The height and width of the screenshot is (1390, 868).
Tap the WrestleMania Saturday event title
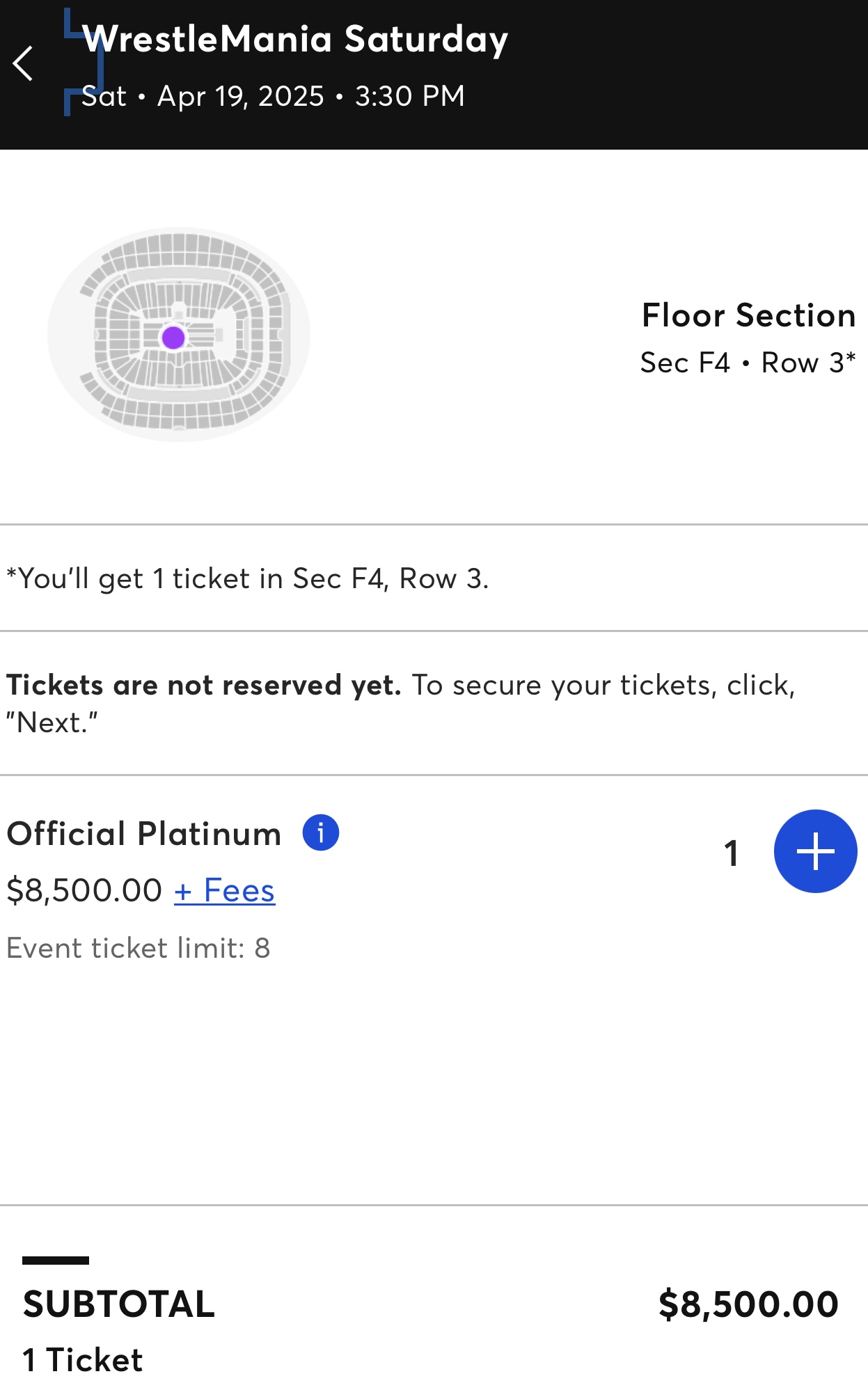295,39
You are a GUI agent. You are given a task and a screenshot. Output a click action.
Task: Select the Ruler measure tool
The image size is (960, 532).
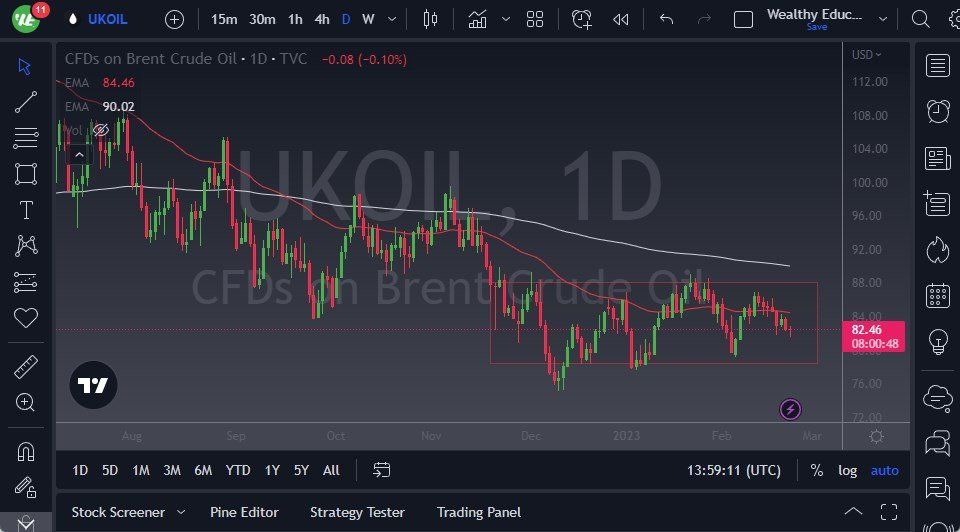click(26, 367)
****************************************
§ SET EXERCISE: Give the part of the data that opens with the line containing "You are a GUI" and runs through the end of the data as a numbered list, leaving out blank lines and the pictures.

§ WRITTEN REPLY:
1. You are a GUI agent. You are given a task and a screenshot. Output a click action.
2. Task: Select the Ruler measure tool
3. The image size is (960, 532).
4. click(26, 367)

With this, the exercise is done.